Provided entries>
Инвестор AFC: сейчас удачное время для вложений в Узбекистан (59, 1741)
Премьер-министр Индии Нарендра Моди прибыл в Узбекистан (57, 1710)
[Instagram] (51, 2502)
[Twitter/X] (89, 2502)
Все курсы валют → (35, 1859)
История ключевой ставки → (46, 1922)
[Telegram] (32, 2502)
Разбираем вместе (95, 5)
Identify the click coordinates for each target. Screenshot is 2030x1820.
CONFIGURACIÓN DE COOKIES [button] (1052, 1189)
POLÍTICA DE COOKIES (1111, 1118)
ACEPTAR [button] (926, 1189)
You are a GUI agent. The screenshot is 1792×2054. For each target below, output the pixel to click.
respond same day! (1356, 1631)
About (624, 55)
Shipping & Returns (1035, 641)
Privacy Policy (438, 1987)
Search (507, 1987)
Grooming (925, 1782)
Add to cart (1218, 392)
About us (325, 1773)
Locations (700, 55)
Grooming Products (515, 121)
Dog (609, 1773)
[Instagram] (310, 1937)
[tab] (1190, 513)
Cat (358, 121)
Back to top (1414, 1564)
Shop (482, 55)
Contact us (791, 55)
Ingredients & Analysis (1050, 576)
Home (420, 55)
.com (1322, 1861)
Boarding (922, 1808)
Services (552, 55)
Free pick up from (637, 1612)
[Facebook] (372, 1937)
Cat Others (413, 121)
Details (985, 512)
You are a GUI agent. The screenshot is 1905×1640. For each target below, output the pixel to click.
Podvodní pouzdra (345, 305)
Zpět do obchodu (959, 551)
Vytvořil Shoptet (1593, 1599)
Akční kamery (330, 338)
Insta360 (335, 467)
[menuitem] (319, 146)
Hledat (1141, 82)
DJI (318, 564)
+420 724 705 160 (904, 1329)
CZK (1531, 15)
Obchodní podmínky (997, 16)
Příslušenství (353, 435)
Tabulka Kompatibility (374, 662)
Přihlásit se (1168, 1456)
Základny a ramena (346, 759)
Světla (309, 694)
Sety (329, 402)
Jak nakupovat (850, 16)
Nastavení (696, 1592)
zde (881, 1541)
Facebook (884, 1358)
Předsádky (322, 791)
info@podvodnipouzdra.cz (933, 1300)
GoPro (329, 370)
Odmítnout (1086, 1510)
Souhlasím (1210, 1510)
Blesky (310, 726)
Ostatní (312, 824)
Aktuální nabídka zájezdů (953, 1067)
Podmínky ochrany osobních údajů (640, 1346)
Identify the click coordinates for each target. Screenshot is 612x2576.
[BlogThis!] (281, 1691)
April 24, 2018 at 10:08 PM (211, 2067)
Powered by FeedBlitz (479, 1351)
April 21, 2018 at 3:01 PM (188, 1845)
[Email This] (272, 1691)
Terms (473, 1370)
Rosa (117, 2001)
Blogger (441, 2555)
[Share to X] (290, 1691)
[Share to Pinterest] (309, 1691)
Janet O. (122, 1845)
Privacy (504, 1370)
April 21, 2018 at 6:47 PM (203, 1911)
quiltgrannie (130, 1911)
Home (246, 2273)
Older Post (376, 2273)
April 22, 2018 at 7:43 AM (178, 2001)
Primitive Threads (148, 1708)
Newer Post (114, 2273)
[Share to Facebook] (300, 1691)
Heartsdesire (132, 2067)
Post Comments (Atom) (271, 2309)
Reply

What needs to be done>
Start at the first line of the entries and stop at the line with "ACEPTAR [button] (926, 1189)". Retype each of those lines exactly, both ends included.

Answer below>
Инвестор AFC: сейчас удачное время для вложений в Узбекистан (59, 1741)
Премьер-министр Индии Нарендра Моди прибыл в Узбекистан (57, 1710)
[Instagram] (51, 2502)
[Twitter/X] (89, 2502)
Все курсы валют → (35, 1859)
История ключевой ставки → (46, 1922)
[Telegram] (32, 2502)
Разбираем вместе (95, 5)
Identify the click coordinates for each target. Screenshot is 2030x1820.
CONFIGURACIÓN DE COOKIES [button] (1052, 1189)
POLÍTICA DE COOKIES (1111, 1118)
ACEPTAR [button] (926, 1189)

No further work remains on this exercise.